The decision notes that CARB said in August, in a so-called Manufacturers Advisory (MAC) letter, that while the future of the ACT works its way through the courts, OEMs could be licensed to sell cars in California as long as they comply with stricter federal rules. If they didn’t comply with California’s final rules, they would face retroactive penalties after all lawsuits are settled.
A new suit changes everything
But the court argued that the lawsuit changed the battlefield because it sought “a court order requiring OEM plaintiffs to comply with CARB’s standards, regardless of whether those standards were ever the subject of a preemption waiver.” The exemption in question is an exemption granted by the ACT because it preempts federal jurisdiction by allowing a state environmental law to exceed federal standards.
“CARB’s assignment of this complaint is clearly an attempt to enforce the preemptive standards, at least in part, because the 2036 model year zero emissions requirement was included in the Clean Truck Partnership, but CARB never obtained a preemption waiver for that requirement,” Judge Coggins wrote. Thus, the plaintiffs (OEMs) have at least shown that there are serious questions in the substance of their claim that CTP is preempted and that there is serious and irreparable harm due to CARB’s efforts to enforce it through its recent complaint.
Because of the complaint and the court’s conclusion that CARB is attempting to use it as an enforcement mechanism, “the harms identified by the OEM plaintiffs are no longer speculative.”
The plaintiffs in the case are Daimler Trucks North America, International Motors, PACCAR Inc (NASDAQ: PCAR ) and Volvo Group North America.

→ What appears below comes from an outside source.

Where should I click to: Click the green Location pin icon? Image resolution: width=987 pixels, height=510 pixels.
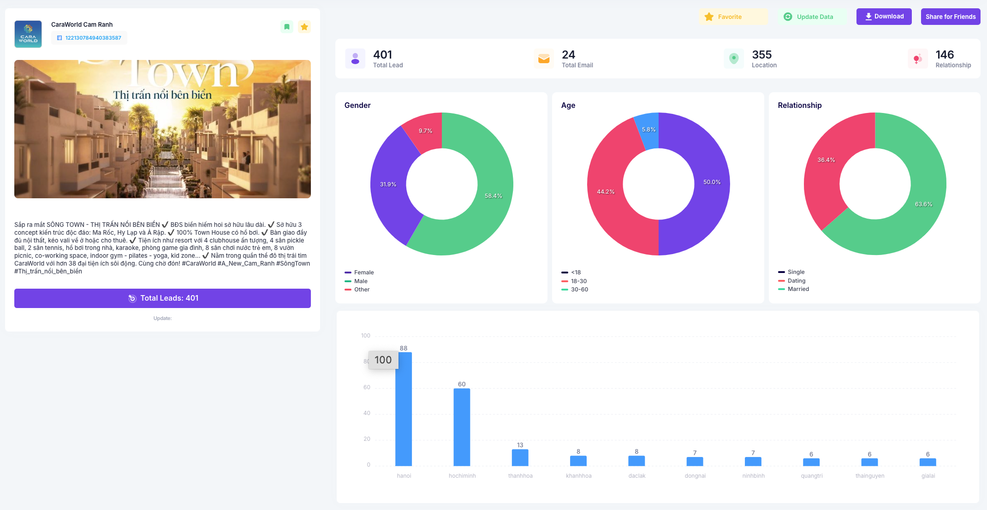(x=733, y=59)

With Judge Coggins rejecting most of the OEMs’ arguments in favor of an injunction, prevailing on only one (though one is all that was required), a group of organizations led by the Sierra Club put a somewhat positive spin on the outcome.
In a prepared statement, the groups said they “welcomed the court’s rejection of the truck maker’s claims, while warning of a temporary suspension (of) the Clean Truck partnership.”

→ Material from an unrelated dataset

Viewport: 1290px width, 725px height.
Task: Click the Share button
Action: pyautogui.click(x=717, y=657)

The full motion by the OEMs asked the court to block many of the California regulations through an injunction. One of them is the Advanced Advanced Fleet Act, which has largely been phased out and now probably only affects government vehicles. But this request was rejected.
In the statement, Craig Segal, CARB’s former executive vice director and assistant chief counsel who has been a leading voice for the coalition of groups, said the lawsuit was a “sideshow.”
“The real scandal here is that truck makers are going to court instead of competing on price for clean trucks — even as companies globally are getting ready to eat their lunch,” Segal said.
And despite the ruling, he described Judge Duggins’ ruling as a “victory” that “only advertises their longstanding business mistakes.”